Cocréer des environnements de travail
Dans le cadre de ses recherches, Mélanie Dufour-Poirier tente d’amener patrons, syndicats et employés à travailler ensemble afin d’assainir les relations de travail.
«C’est un mariage forcé: soit vous utilisez ce canal de façon stratégique et intelligente, soit vous travaillez constamment en porte-à-faux, et votre milieu de travail va devenir toxique», prévient-elle.
En s’inspirant de ce qui se fait ailleurs, elle estime que les entreprises tireraient profit de la représentation syndicale, si elles savaient s’en servir.
«C’est un canal de communication unique si on veut implanter de nouvelles façons de faire. Comment ça se fait qu’on ne passe pas davantage par les syndicats pour sonder, demander quelle serait la réception potentielle des membres?» demande-t-elle.
La CSN encourage d’ailleurs les syndicats à s’intéresser davantage à comment se porte l’entreprise, alors que de grands bouleversements les guettent. «Ils doivent demander à l’employeur de devenir des interlocuteurs privilégiés afin de discuter de la formation de la main-d’œuvre, de santé et sécurité au travail», estime Caroline Senneville.
Dans les années 1990, rappelle Paul-André Lapointe, plusieurs syndicats ont tenté de prendre plus de place dans l’organisation du travail. Or, les employeurs ont mis un terme à la plupart de ces expériences.
De nos jours, Magali Picard entend des « vœux pieux » d’entreprises qui aspirent à échanger davantage avec les syndicats, mais qui «ne trouvent jamais le temps de le faire». La pandémie et la rapidité avec laquelle les milieux de travail se sont adaptés démontrent qu’il est possible de part et d’autre d’être réactif en période de crise.
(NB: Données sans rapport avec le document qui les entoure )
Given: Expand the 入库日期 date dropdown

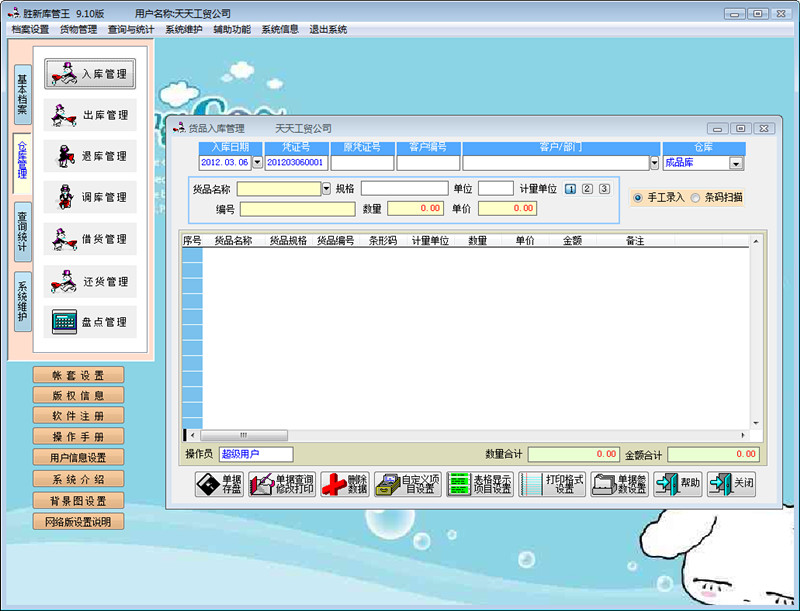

Ce climat de collaboration permettrait d’adapter en cours de route le milieu de travail, ce qui faciliterait les renouvellements de conventions collectives, croit Luc Vachon. «Quand tu n’as qu’un tour aux cinq ans, ne manque pas ton coup. Le rapport de force devient important, car si on te dit non, tu devras attendre [encore avant de corriger le tir]».
Luc Vachon est sidéré que les employés n’aient pas leur mot à dire sur l’organisation du travail. «J’ai le goût de dire aux employeurs : si vous saviez de quoi vous vous privez en ne profitant pas de l’intelligence collective de vos salariés, combien d’argent vous perdez à vouloir diriger seuls, sans les impliquer!»
«Notre modèle de relation de travail ultra-antagoniste ne pourra pas se poursuivre encore éternellement. Du moins, je ne le souhaite pas, dit Mélanie Dufour-Poirier. Ça ne veut pas dire d’être d’accord tout le temps, mais de collaborer pour que le milieu de travail soit sain et sécuritaire et que les gens s’y sentent heureux.»